* _WRITTEN EXERCISE_: In the lines from the one containing "Sapporo team name" through the one containing "Action: point(328,27)", inclusive, substitute "help desk" for "chat support" and give those lines back with nothing else changed.

* _INPUT DATA_:

——————

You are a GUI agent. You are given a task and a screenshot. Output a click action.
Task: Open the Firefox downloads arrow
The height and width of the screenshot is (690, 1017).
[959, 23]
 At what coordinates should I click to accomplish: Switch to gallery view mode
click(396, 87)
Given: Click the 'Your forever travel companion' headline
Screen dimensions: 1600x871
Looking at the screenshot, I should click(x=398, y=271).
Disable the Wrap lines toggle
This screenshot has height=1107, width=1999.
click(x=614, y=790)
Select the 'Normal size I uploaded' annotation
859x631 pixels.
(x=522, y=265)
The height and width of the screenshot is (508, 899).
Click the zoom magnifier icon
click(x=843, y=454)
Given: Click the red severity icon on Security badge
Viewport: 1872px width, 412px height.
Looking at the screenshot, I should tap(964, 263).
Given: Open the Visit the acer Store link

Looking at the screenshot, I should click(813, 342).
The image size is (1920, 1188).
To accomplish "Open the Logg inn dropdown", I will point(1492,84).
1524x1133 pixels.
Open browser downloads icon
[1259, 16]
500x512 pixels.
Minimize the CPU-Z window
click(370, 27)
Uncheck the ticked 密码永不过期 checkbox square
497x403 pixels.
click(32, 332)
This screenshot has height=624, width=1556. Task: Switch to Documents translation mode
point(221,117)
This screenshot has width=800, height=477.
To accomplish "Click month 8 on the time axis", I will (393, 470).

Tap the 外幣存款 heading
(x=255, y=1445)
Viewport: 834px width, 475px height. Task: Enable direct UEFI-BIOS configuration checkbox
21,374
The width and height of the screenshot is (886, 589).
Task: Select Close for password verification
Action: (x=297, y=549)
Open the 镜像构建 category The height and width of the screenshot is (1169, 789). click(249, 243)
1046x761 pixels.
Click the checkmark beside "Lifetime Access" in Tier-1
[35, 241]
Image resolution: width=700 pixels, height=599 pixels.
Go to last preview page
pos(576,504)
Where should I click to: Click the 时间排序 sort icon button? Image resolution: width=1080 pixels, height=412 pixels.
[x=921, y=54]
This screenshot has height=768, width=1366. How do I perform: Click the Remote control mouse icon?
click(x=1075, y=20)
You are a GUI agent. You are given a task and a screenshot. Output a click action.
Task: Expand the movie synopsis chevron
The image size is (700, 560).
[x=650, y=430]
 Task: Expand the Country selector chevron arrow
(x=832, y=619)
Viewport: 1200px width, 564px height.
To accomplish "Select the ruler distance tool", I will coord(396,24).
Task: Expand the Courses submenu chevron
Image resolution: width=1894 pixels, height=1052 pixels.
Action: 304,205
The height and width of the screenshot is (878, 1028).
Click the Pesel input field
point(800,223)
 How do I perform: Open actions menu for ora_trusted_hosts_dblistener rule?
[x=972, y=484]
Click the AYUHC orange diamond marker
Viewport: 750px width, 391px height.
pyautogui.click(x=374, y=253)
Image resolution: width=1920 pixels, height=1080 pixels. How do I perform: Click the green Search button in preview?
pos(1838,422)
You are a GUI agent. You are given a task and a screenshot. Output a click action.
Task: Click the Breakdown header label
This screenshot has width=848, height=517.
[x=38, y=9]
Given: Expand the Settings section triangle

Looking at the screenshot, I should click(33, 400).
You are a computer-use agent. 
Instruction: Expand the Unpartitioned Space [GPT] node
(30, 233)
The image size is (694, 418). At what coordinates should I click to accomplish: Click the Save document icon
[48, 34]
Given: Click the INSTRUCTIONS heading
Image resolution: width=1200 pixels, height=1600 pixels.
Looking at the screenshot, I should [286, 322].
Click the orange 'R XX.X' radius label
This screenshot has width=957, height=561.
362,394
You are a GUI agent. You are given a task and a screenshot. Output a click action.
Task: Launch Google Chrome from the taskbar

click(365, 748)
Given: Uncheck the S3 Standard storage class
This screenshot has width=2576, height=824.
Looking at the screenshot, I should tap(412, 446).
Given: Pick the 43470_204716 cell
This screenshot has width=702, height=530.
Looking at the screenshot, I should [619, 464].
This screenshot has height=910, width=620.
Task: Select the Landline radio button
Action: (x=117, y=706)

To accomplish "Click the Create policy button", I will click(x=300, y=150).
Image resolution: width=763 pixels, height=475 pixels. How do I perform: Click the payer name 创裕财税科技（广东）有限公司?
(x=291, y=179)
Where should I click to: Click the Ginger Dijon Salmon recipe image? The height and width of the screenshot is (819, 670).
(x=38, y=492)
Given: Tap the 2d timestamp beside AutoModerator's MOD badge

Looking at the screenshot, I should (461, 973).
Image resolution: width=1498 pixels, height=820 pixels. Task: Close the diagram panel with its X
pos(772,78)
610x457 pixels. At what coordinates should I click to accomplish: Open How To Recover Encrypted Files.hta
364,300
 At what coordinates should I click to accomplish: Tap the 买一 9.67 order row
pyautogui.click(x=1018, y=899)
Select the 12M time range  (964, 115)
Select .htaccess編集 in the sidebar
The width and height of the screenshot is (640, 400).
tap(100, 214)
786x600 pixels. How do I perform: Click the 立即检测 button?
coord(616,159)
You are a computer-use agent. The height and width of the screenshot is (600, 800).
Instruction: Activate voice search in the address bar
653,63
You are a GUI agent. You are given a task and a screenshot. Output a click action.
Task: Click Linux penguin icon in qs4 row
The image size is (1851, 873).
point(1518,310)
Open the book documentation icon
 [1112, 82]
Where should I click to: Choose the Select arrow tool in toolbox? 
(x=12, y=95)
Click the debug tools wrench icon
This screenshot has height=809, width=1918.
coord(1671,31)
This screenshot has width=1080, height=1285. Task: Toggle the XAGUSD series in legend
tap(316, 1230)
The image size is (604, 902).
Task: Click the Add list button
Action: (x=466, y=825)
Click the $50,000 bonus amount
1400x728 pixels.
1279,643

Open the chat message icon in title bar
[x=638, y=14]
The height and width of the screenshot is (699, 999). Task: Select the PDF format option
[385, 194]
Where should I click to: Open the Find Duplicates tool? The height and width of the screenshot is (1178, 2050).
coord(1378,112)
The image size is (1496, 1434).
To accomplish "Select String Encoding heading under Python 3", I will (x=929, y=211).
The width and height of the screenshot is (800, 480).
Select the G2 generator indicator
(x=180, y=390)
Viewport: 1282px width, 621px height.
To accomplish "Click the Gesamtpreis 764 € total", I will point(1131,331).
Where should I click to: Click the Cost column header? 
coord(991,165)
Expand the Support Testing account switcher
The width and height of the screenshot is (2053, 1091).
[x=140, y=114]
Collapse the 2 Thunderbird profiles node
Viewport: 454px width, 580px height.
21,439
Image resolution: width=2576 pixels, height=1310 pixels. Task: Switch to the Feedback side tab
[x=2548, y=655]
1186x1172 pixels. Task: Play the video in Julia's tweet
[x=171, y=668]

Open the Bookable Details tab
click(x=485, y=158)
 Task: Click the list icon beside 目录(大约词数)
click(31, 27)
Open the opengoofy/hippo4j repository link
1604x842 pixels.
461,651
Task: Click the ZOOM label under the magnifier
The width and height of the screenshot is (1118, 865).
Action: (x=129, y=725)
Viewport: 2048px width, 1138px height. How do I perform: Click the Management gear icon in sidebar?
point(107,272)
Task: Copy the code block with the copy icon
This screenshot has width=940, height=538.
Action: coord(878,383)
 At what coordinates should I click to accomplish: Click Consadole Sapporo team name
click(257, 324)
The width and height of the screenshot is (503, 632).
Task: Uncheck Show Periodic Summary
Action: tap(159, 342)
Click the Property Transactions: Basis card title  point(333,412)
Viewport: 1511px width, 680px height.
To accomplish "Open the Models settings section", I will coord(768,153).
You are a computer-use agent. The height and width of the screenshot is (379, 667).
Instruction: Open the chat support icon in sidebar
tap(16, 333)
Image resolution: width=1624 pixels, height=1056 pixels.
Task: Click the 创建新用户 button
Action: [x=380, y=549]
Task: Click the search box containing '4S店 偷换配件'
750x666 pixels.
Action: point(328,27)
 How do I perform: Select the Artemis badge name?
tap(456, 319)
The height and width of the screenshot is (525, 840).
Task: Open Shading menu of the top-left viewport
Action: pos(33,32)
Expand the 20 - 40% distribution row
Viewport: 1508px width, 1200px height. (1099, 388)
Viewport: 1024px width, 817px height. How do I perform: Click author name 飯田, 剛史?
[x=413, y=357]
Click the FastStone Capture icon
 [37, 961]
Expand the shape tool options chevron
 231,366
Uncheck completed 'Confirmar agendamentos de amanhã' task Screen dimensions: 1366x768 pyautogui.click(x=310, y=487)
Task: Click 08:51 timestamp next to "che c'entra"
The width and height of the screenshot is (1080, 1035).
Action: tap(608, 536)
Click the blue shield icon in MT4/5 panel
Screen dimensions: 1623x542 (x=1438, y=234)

——————

* _THE RESULT_:
 At what coordinates should I click to accomplish: Click Consadole Sapporo team name
click(257, 324)
The width and height of the screenshot is (503, 632).
Task: Uncheck Show Periodic Summary
Action: tap(159, 342)
Click the Property Transactions: Basis card title  point(333,412)
Viewport: 1511px width, 680px height.
To accomplish "Open the Models settings section", I will coord(768,153).
You are a computer-use agent. The height and width of the screenshot is (379, 667).
Instruction: Open the help desk icon in sidebar
tap(16, 333)
Image resolution: width=1624 pixels, height=1056 pixels.
Task: Click the 创建新用户 button
Action: [x=380, y=549]
Task: Click the search box containing '4S店 偷换配件'
750x666 pixels.
Action: point(328,27)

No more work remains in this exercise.